Todavia, mesmo com os avanços, ele ainda enfatiza que há muito o que ser feito, sobretudo quando o assunto é o racismo. Isso porque, ele também conta o quanto é hipersexualizado ou fetichizado quando vai se relacionar com outras pessoas.
“De um lado, a gente é marginalizado e sofre diversas violências, do outro estamos sendo super fetichizados, porque quando a gente vai se apresentar para uma pessoa, por exemplo, ou até quando alguém tem uma relação com algum indígena é bem comum escutarmos ‘nossa, mas eu nunca fiquei com um índio’ ou ‘meu sonho é ficar com índio’ e isso é algo muito triste e violento para nós, porque acaba se tornando uma fantasia da outra pessoa e não um desejo de se relacionar efetivamente conosco”.
A mudança por meio da educação
Mais de 57 mil estudantes indígenas cursavam o ensino superior no país em 2018, segundo dados do Ministério da Educação.
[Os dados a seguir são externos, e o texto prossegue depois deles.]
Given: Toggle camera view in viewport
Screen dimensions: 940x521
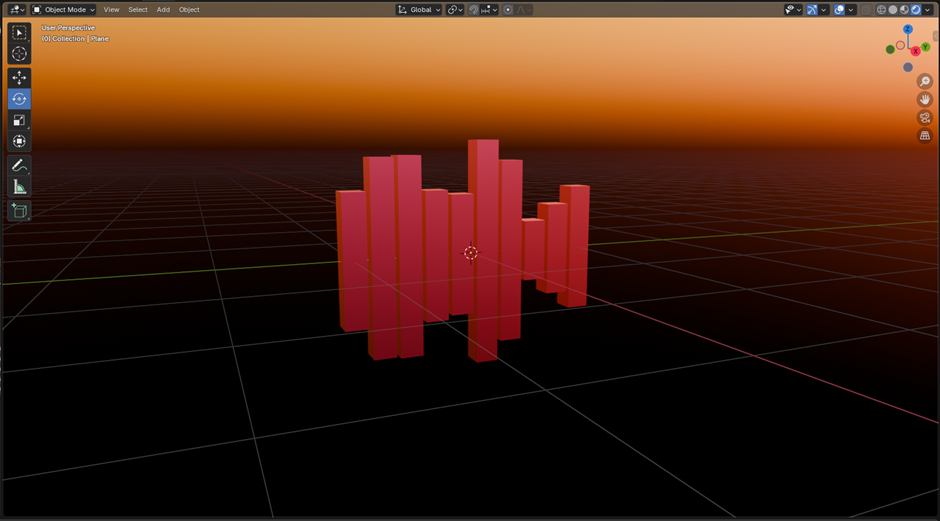Looking at the screenshot, I should [925, 117].
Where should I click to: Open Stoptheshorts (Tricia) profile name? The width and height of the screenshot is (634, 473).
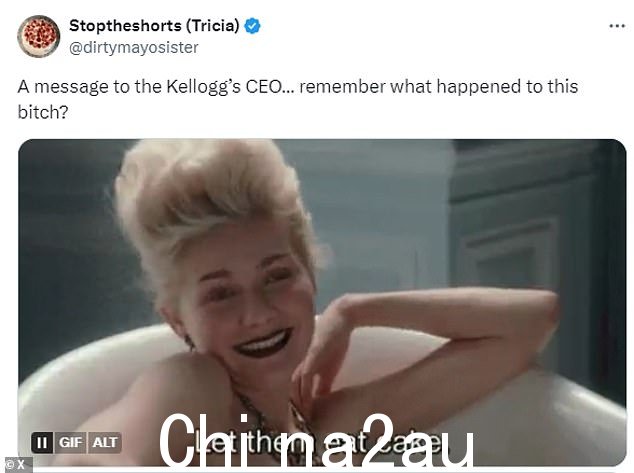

De acordo com a comissão, o número chegou a 75 mil em 2020. Mas, o que isso tem a ver com a comunidade LGBTQIA+?
Para Danilo, o acesso à educação também é uma forma de mudar os estigmas dos povos e lutar pela conquista de outros direitos.
“Há uma baixa aderência dos indígenas em todas as outras pautas, como, por exemplo, no ensino superior, fazendo com que a presença indígena ainda seja pouca, mesmo com a adoção das cotas ou vestibulares específicos, até porque há vários outros fatores, como fraudes e outras deficiências sociais que dificultam esse acesso. E é fundamental que ocupemos mais esses espaços para podermos lutar pelos nossos direitos de uma maneira mais ‘ocidental’. É preciso que haja mais políticas públicas que contribuam para que a gente ocupe esses espaços institucionais, para podermos impedir que os nossos direitos sejam revogados e façamos valer o que a constituição garante para nós”, conclui.